■ Problem requirements: Update the part that opens with the line containing "How do I perform: Click" and closes with the line containing "pos(397,1235)", both lines included, by replacing "toolbar icon" with "toolbar button" and leaving everything else unchanged. Leave the pictures out of your answer.

Start Exercise data

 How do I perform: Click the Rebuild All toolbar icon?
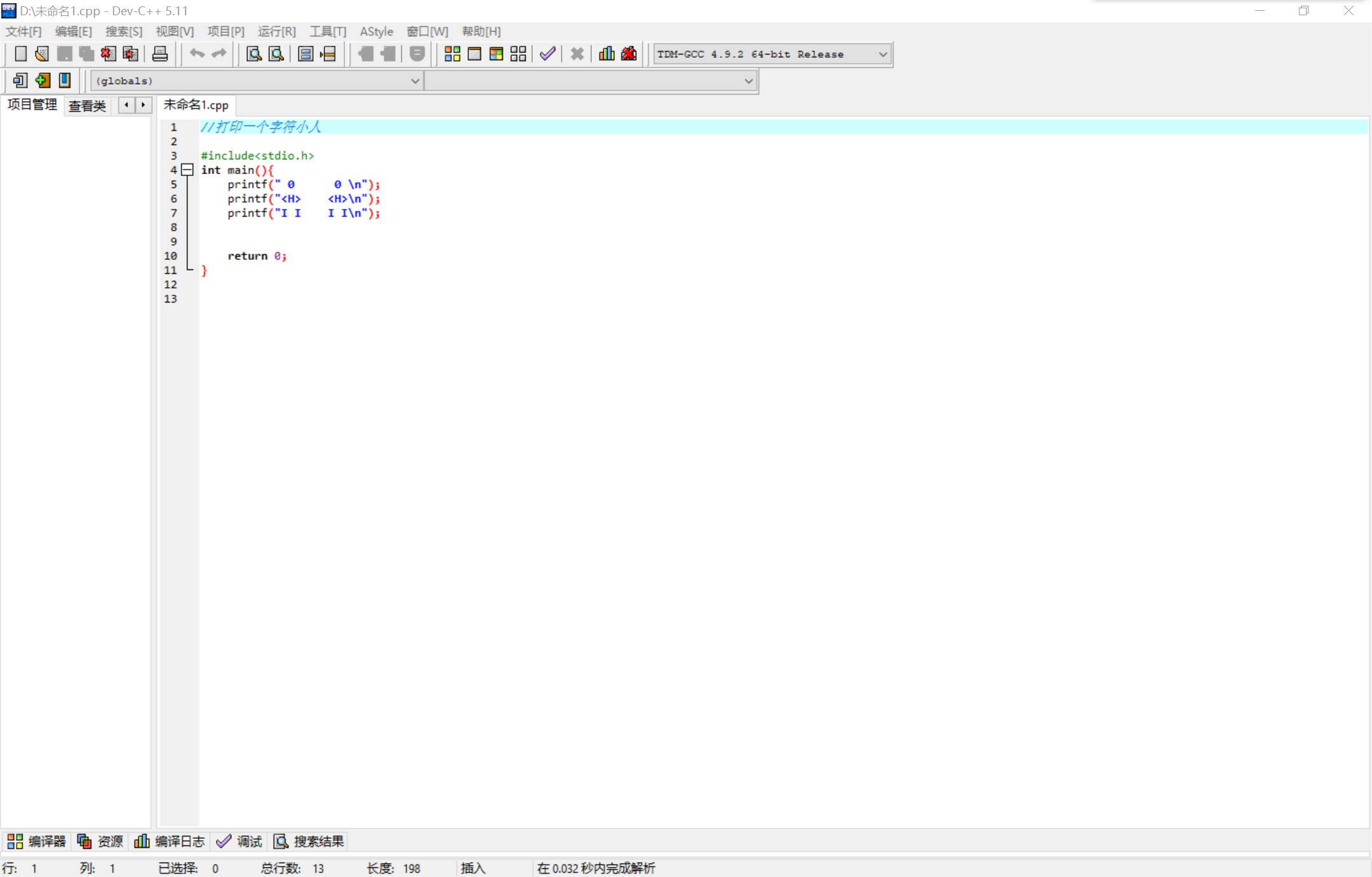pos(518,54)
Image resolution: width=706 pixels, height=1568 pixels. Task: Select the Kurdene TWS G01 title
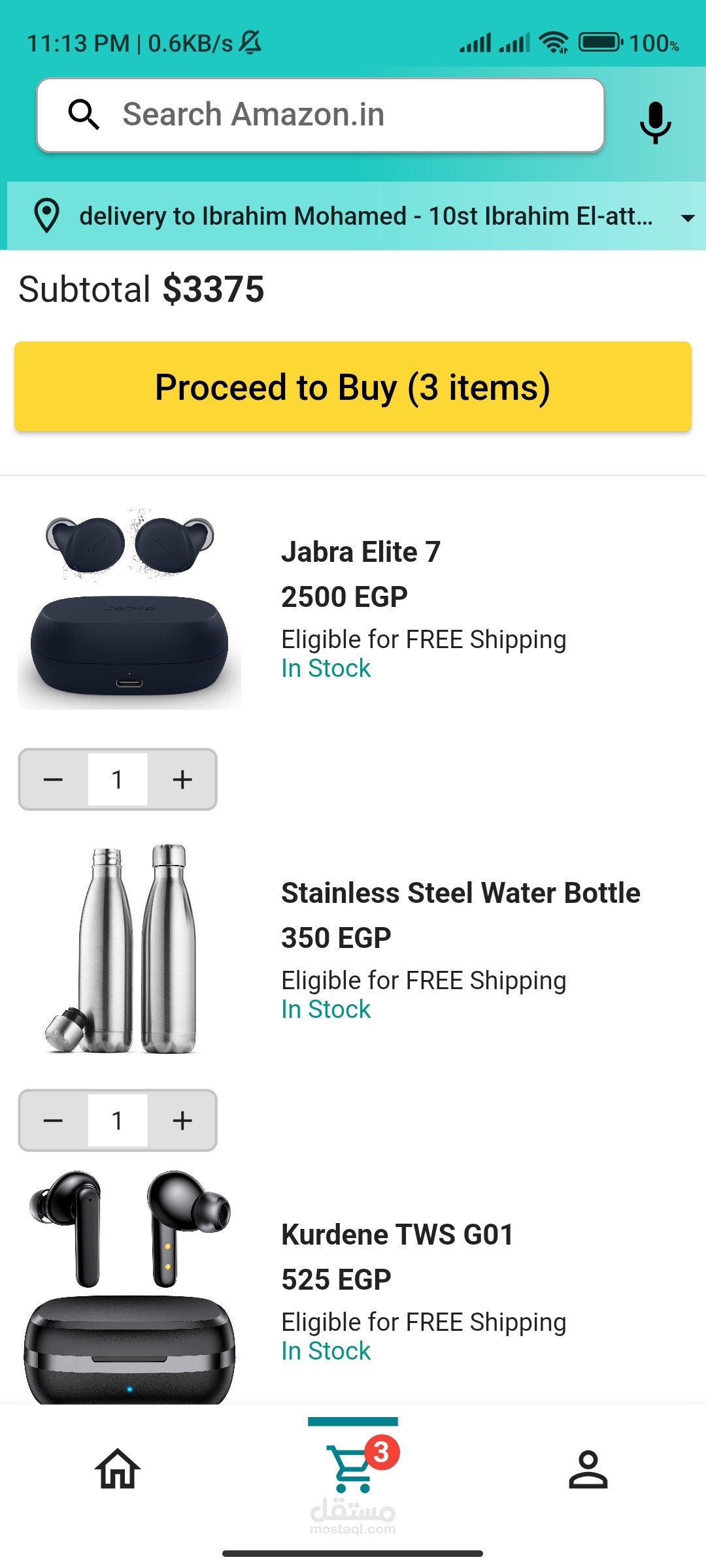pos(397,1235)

End Exercise data
Start Exercise data

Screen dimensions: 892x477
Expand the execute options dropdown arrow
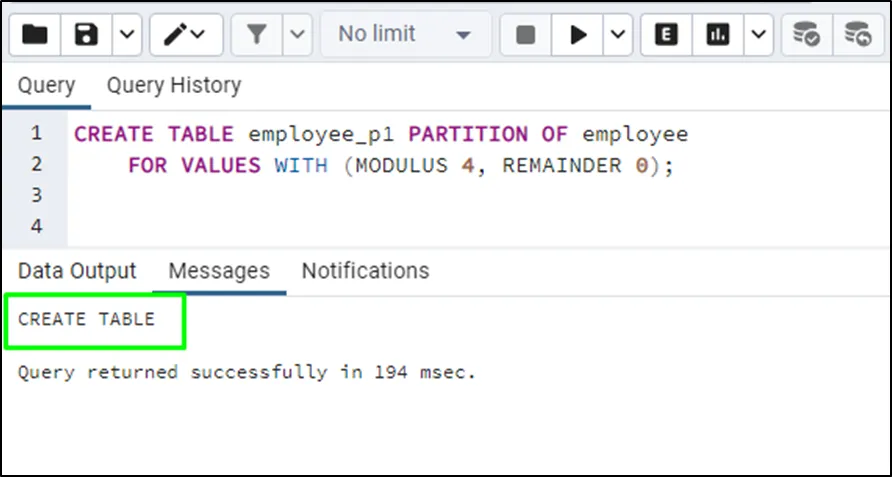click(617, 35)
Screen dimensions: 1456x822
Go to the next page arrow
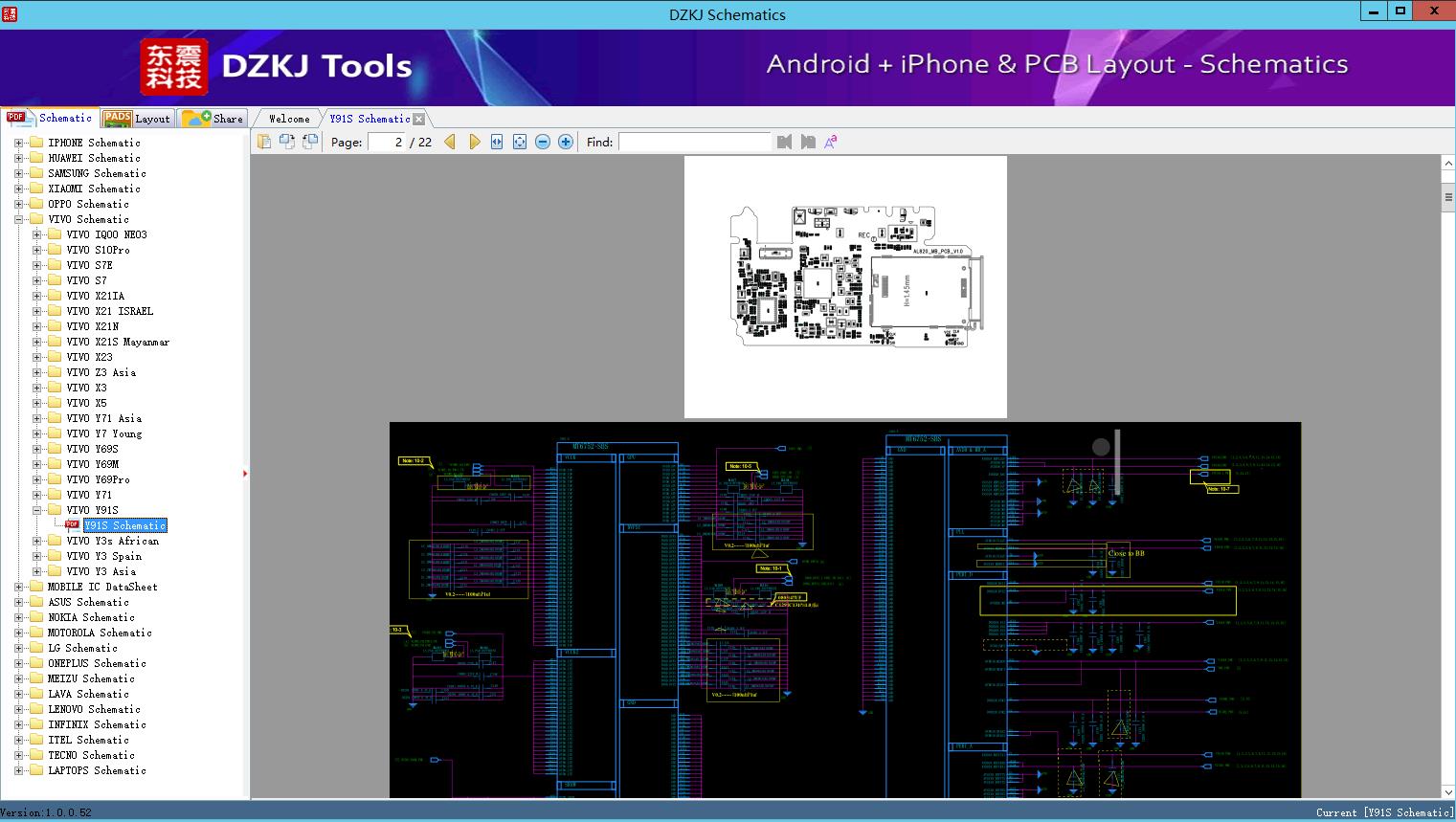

End Exercise data
Start Exercise data

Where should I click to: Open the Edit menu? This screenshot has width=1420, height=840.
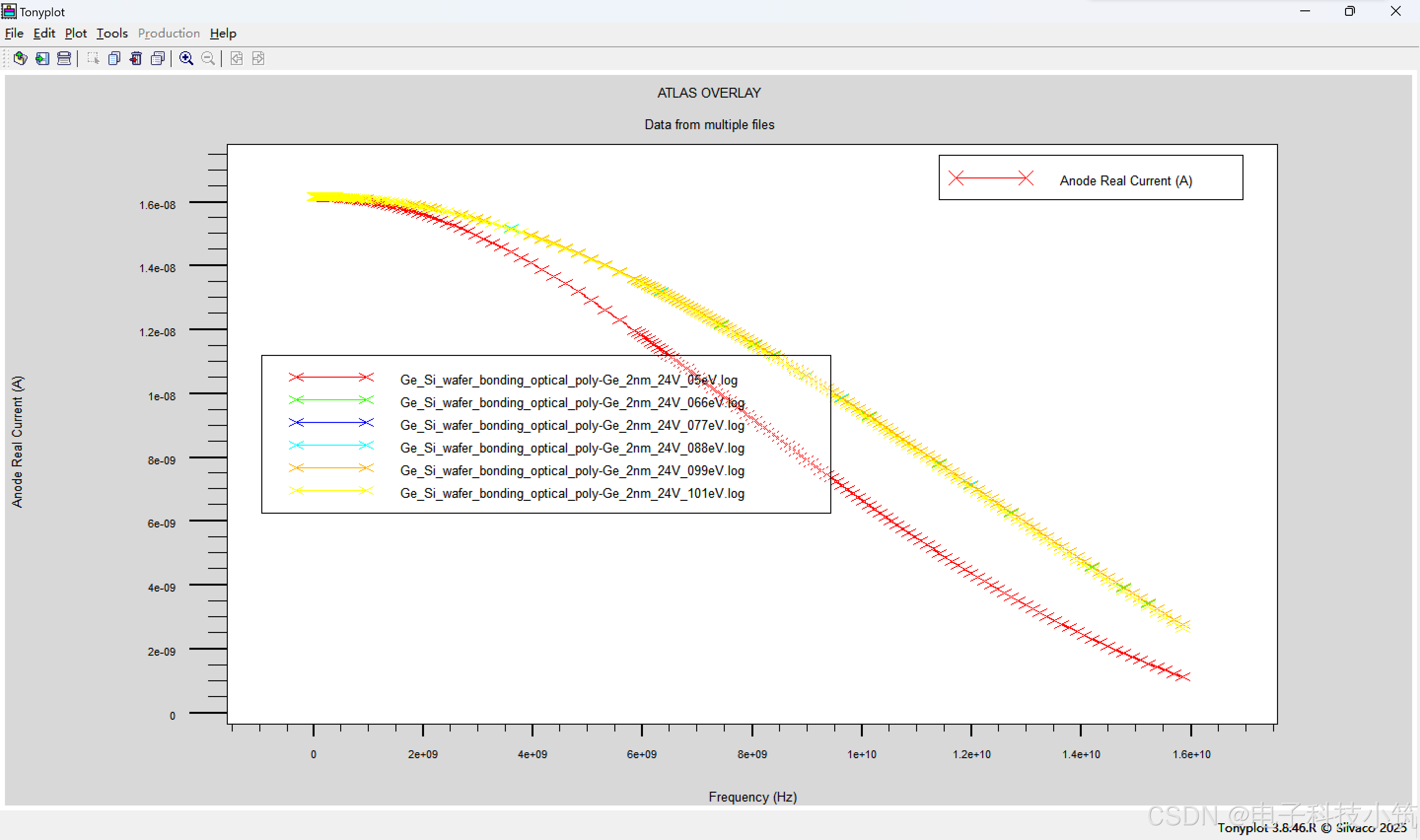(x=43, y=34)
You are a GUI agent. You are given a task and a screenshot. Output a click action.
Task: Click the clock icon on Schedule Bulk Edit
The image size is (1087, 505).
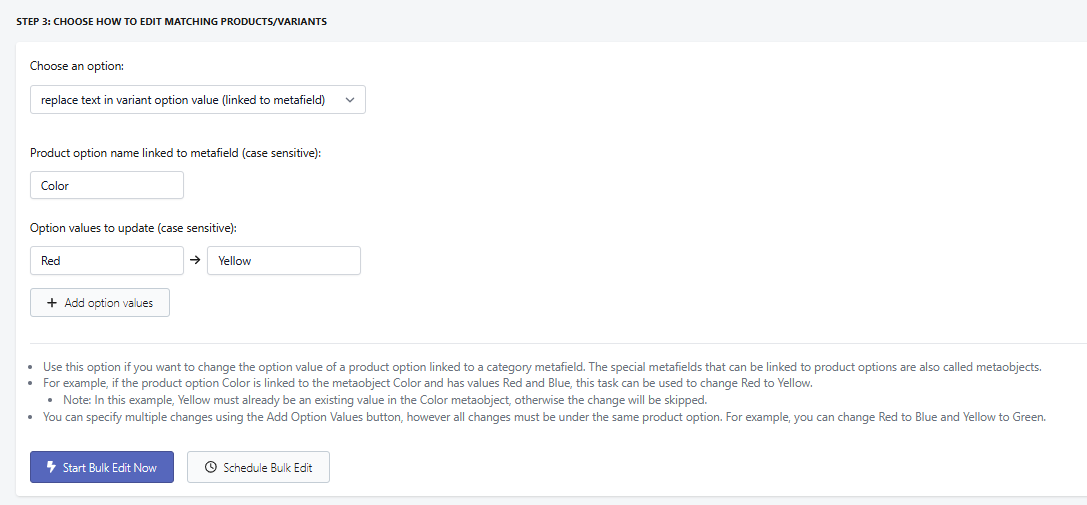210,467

End Exercise data

■ Task answer:
 How do I perform: Click the Rebuild All toolbar button?
pos(518,54)
Image resolution: width=706 pixels, height=1568 pixels. Task: Select the Kurdene TWS G01 title
pos(397,1235)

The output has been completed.